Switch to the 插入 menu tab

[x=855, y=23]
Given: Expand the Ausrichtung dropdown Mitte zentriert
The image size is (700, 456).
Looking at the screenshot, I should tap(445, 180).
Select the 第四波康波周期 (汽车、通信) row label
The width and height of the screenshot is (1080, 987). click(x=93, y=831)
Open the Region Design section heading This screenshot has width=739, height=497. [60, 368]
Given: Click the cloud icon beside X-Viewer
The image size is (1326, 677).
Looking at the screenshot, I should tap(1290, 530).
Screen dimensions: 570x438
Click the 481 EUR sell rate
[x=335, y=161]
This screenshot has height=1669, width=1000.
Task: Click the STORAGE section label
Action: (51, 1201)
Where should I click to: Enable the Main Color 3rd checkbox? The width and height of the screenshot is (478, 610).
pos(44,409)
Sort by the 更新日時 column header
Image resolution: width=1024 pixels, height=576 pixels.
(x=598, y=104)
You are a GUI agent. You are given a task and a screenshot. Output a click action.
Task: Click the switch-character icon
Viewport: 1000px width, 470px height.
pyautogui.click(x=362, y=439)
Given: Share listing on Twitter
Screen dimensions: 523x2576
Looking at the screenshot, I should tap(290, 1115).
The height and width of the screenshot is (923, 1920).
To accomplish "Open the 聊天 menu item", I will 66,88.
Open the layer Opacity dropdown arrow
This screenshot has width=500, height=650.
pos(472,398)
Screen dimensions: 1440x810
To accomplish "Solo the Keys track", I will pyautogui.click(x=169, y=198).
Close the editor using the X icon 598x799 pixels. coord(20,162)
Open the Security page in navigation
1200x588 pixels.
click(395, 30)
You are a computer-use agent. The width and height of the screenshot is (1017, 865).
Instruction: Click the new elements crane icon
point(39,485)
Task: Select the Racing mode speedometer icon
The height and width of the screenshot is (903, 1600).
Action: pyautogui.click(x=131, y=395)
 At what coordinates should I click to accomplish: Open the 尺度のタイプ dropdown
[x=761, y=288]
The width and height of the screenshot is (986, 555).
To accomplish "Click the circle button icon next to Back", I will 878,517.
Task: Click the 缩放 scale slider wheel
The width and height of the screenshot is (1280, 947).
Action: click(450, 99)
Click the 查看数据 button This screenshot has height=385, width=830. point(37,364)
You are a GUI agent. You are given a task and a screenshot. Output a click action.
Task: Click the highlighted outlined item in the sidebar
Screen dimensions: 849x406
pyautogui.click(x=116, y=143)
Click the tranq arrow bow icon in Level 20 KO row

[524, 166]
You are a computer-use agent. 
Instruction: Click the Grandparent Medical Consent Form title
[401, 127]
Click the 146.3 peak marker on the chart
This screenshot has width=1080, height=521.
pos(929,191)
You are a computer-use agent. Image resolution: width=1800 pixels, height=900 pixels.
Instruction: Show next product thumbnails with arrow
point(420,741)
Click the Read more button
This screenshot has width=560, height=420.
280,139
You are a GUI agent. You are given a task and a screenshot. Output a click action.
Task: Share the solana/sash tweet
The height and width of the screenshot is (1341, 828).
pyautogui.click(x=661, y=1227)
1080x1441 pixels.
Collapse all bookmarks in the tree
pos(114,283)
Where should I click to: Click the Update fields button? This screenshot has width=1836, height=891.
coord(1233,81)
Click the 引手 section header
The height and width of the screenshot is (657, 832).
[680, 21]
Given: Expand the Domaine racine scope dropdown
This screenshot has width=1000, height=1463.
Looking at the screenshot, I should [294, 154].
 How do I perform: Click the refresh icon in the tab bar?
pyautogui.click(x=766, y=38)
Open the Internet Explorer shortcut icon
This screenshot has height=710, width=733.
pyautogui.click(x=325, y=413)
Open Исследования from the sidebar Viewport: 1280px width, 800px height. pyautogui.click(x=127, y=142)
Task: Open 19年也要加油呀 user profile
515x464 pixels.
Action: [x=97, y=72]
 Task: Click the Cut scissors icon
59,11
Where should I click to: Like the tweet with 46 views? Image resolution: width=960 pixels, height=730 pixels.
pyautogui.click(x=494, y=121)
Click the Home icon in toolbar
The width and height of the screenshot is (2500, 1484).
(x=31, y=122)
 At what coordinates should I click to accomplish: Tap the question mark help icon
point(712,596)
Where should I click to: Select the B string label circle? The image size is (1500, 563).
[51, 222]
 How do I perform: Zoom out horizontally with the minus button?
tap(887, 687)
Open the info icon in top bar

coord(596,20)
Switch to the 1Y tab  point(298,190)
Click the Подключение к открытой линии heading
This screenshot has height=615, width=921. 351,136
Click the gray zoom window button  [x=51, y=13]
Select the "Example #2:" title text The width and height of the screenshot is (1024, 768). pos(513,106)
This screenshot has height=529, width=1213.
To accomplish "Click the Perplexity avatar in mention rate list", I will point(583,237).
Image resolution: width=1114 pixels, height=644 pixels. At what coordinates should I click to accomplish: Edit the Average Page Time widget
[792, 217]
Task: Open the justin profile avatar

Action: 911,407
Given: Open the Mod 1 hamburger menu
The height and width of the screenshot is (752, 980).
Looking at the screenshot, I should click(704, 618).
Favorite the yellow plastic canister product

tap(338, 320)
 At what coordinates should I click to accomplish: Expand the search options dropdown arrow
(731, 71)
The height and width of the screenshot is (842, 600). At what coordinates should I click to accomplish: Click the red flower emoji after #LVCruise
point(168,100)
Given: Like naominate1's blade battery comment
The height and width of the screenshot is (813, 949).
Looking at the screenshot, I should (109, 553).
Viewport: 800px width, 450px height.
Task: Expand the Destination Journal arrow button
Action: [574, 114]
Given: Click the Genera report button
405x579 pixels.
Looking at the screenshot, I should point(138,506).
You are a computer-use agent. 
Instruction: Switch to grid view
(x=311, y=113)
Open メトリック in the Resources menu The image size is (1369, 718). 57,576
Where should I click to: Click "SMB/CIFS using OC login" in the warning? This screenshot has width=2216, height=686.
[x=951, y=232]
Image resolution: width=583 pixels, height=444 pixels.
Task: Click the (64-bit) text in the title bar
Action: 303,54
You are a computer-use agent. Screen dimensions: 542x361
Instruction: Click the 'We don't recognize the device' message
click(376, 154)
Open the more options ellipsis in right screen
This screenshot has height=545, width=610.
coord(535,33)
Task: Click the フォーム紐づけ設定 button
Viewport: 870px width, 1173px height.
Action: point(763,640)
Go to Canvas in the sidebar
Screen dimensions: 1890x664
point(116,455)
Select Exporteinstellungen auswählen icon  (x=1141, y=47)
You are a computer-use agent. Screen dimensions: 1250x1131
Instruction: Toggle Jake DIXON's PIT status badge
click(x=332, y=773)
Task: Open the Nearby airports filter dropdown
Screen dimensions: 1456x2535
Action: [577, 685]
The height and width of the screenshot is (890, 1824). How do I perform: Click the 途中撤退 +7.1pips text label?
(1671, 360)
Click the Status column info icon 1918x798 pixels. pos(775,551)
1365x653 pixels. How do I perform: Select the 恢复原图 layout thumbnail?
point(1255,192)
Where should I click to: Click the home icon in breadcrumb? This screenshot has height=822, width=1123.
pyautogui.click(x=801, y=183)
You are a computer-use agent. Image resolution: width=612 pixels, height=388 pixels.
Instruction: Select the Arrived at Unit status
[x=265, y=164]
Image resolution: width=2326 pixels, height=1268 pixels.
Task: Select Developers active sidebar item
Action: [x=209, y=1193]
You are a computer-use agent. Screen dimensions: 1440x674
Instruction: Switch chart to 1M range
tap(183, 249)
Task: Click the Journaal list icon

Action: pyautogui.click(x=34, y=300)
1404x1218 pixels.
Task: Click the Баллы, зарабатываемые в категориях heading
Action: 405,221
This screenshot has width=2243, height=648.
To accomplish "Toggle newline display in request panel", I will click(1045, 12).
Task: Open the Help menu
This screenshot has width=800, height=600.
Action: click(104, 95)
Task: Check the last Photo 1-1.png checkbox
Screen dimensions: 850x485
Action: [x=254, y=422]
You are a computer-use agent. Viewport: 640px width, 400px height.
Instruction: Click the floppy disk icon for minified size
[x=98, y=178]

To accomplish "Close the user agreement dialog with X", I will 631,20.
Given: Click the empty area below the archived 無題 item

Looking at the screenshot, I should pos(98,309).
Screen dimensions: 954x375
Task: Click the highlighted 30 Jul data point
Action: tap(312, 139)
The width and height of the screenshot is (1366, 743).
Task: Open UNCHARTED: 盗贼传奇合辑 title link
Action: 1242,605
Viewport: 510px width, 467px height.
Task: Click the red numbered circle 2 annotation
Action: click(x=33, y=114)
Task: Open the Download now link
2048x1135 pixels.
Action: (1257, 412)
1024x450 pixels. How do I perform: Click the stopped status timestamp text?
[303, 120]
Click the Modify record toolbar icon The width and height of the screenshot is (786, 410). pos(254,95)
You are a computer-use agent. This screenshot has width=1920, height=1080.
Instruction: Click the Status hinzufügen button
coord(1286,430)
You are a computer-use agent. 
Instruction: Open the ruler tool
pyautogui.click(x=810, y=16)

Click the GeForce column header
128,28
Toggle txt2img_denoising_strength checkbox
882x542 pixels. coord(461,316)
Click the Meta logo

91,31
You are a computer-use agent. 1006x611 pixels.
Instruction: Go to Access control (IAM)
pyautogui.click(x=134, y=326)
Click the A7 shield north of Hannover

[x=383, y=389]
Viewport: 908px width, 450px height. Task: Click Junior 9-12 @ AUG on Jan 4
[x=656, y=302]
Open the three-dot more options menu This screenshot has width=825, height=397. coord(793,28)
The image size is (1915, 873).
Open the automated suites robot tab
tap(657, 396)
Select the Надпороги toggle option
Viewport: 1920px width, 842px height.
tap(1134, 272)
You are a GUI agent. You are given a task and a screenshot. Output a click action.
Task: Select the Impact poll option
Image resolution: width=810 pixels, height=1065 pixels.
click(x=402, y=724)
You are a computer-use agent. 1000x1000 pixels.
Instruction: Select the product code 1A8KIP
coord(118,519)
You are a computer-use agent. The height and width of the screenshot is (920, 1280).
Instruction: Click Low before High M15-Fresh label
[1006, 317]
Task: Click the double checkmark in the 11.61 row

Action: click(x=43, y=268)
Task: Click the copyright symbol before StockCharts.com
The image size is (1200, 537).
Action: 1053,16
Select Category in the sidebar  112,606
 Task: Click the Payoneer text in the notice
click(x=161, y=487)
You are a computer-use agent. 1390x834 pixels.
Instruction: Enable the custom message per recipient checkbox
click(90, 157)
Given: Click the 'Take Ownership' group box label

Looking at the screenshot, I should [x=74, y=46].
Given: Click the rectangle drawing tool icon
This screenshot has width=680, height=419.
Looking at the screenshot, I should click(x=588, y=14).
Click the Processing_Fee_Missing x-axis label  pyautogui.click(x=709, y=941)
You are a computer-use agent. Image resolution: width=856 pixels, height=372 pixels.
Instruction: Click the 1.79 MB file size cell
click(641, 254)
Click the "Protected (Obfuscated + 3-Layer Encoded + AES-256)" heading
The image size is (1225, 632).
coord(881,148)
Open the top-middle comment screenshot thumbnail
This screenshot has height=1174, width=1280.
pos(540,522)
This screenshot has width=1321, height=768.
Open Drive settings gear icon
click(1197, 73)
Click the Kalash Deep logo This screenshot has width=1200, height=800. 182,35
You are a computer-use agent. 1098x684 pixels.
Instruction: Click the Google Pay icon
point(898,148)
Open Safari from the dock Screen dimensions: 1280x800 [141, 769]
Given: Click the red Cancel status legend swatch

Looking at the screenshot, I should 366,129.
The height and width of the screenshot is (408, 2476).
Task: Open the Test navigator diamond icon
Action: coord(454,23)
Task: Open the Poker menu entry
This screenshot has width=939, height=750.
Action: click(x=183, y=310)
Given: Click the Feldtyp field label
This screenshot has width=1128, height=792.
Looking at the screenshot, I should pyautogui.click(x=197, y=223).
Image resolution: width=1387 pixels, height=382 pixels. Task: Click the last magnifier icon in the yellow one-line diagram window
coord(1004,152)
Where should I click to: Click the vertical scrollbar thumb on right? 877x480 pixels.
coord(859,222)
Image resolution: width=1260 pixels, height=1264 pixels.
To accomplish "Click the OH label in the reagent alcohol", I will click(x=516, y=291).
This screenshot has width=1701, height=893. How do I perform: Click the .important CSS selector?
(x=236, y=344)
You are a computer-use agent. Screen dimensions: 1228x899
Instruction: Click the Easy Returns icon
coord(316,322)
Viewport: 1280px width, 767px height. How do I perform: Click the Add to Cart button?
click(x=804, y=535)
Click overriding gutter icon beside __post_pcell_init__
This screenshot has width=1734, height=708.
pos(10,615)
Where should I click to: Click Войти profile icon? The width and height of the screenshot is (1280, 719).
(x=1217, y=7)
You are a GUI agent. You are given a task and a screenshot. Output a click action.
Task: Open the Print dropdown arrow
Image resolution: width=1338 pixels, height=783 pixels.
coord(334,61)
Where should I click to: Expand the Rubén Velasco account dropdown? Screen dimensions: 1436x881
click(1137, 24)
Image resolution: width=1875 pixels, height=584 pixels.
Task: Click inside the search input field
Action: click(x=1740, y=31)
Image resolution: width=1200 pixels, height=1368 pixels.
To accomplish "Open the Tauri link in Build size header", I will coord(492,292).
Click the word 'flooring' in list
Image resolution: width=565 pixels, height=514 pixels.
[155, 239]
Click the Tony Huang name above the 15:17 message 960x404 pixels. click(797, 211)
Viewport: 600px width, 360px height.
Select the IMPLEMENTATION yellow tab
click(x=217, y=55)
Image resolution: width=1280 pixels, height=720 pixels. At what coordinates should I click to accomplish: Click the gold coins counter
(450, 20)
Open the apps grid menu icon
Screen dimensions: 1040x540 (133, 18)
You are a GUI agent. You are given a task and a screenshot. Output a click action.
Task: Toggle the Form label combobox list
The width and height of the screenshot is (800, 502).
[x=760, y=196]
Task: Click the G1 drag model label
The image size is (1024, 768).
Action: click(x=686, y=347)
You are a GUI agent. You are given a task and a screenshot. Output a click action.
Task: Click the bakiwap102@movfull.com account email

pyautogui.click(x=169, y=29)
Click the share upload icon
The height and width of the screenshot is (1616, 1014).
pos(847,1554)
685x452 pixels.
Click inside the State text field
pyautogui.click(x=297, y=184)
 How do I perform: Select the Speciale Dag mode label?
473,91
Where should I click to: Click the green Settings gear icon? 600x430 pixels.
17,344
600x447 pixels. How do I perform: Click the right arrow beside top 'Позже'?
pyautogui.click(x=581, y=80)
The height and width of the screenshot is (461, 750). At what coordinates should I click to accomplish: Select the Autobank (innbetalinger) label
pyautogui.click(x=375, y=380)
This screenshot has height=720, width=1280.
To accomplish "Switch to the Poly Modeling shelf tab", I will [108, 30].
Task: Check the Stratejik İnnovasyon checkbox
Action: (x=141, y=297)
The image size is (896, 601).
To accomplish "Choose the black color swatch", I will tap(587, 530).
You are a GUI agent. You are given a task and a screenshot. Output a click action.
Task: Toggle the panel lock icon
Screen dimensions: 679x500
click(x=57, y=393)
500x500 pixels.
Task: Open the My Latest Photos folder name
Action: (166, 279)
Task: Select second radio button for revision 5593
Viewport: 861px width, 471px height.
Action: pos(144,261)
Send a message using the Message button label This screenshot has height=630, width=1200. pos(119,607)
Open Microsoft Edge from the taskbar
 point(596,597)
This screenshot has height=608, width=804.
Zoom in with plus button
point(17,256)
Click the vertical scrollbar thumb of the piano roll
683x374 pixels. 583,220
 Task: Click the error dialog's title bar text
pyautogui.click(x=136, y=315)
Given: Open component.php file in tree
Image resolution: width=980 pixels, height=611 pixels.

----------------------------------------

The reply should hold only the lines from the beginning of the listing to the line with "Screen dimensions: 570x438", both ends included, unchanged.

Result for this exercise:
Switch to the 插入 menu tab

[x=855, y=23]
Given: Expand the Ausrichtung dropdown Mitte zentriert
The image size is (700, 456).
Looking at the screenshot, I should tap(445, 180).
Select the 第四波康波周期 (汽车、通信) row label
The width and height of the screenshot is (1080, 987). click(x=93, y=831)
Open the Region Design section heading This screenshot has width=739, height=497. [60, 368]
Given: Click the cloud icon beside X-Viewer
The image size is (1326, 677).
Looking at the screenshot, I should tap(1290, 530).
Screen dimensions: 570x438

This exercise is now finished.